Vengo, Señor. Vengo si tú me llamas y no tengo derecho a quejarme. Me has dado cuarenta años de vida. Si yo repaso ante ti mis años con amargura, es a causa de los pecados con los que los he manchado. Mas cuando considero las gracias con que me habéis enriquecido, repaso mi vida delante de Vos, Señor, con agradecimiento.

Si queréis que esté postrado en una cama el resto de mis días, tam­bién lo recibiré con gozo y estaré contento de haberlo superado. Si estas páginas son las últimas que yo escribo, quiero que sean un himno a vuestra bondad…

Da la impresión de un hombre que se siente acabado, pero al mismo tiempo nos descubre un estado de donación que, lejos de proceder de una resignación fatalista, es propio de quien está abierto a la voluntad de su Creador. Esta oración, llamada la ora­ción de Pisa, nos descubre el grado de santidad que había alcanzado y su relación con la trascendencia. Es el momento del aban­dono total. El gran sacrificio de su vida. Termina exclamando:

HEME AQUÍ, SEÑOR.

La enfermedad iba progresando de una manera alarmante, llegando hasta el extremo de no poder caminar. Una profunda melancolía se apodera de Federico Ozanam que se refleja en su rostro y se traduce en sus parcas palabras. Los hermanos son avisados y junto con su esposa deciden abandonar Italia ante el peligro de un cercano desenlace.

La víspera, llegado el momento de abandonar la casa, vuelve a dirigirse a Dios con una sentida y profunda oración, la «Oración de Antignano»:

Dios mío, os doy gracias por los sufrimientos y aflicciones que me habéis dado en esta casa, acéptalos como expiación de mis pecados…

Y dirigiéndose a su esposa le dijo: «Quiero que bendigas a Dios por mis dolores…».

Y abrazándola añadió: «También bendigo a Dios por los consuelos que me ha dado».

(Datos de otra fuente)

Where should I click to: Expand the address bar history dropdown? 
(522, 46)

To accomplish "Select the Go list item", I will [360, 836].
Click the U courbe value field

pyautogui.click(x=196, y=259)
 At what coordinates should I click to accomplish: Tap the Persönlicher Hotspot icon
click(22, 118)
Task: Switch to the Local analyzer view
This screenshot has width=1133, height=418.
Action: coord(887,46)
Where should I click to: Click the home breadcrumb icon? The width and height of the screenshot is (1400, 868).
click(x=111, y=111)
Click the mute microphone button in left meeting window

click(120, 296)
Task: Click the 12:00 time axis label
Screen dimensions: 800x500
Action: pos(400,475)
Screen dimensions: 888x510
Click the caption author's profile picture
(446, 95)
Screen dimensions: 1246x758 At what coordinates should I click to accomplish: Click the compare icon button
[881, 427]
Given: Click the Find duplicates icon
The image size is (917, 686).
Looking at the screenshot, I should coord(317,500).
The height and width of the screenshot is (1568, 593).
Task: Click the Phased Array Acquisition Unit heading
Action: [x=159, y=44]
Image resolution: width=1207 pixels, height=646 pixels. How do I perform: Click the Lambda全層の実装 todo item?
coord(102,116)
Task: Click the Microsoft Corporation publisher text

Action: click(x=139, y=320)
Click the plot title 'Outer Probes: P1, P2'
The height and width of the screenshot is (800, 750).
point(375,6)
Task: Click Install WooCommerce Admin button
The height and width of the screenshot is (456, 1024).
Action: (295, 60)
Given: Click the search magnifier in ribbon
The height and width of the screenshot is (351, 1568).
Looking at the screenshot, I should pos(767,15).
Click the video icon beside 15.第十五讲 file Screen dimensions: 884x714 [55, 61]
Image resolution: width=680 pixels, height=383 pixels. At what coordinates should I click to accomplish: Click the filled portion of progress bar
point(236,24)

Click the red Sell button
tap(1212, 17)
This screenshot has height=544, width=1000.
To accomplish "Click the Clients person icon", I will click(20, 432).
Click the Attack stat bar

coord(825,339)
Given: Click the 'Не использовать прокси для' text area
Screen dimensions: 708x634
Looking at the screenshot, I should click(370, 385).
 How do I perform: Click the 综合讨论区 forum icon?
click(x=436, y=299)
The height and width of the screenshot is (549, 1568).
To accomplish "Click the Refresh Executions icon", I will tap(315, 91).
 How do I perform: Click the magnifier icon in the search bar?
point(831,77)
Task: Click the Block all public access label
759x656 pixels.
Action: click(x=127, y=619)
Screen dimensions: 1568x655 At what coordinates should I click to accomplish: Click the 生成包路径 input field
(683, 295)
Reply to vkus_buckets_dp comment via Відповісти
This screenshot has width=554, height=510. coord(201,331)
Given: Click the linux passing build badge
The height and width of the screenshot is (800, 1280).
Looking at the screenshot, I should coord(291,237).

Iniciaron el regreso a París y en Marsella el 8 de septiembre tuvo lugar el encuentro con el Padre.

RESUMEN

Esta breve exposición sobre Federico Ozanam no podría cubrir todos los aspectos de su asombrosa personalidad, en sus diferen­tes facetas pero es, sin duda, suficiente para explicar y justificar las cálidas palabras del Papa Juan Pablo II, durante la audiencia con­cedida en Roma el 27 de abril de 1983, a los vicentinos proceden­tes de todo el mundo, en el marco de la conmemoración de los 150 años de actividad de la Sociedad de San Vicente de Paúl.

«Hace 150 años, exactamente, que la primera «Conferencia de Caridad» nació en París: Una iniciativa de jóvenes laicos cristianos, agrupados en torno a Federico Ozanam. Se queda uno maravillado de todo lo que ha podido emprender para la Iglesia durante su vida, rápidamente consumida, para la sociedad y para los pobres, este estudiante, profesor y padre de familia, de una fe ardiente y de caridad inventiva. Su nombre queda asociado al de San Vicente de Paúl, que dos siglos antes había fundado las Damas de la Caridad.

¿Y cómo no desear que la Iglesia le ponga también en las filas de los bienaventurados y de los santos?». Cinco años después sería la beatificación.

Creo que vale la pena ahondar en el estudio de este personaje vicentino y tomarlo como ejemplo de santidad.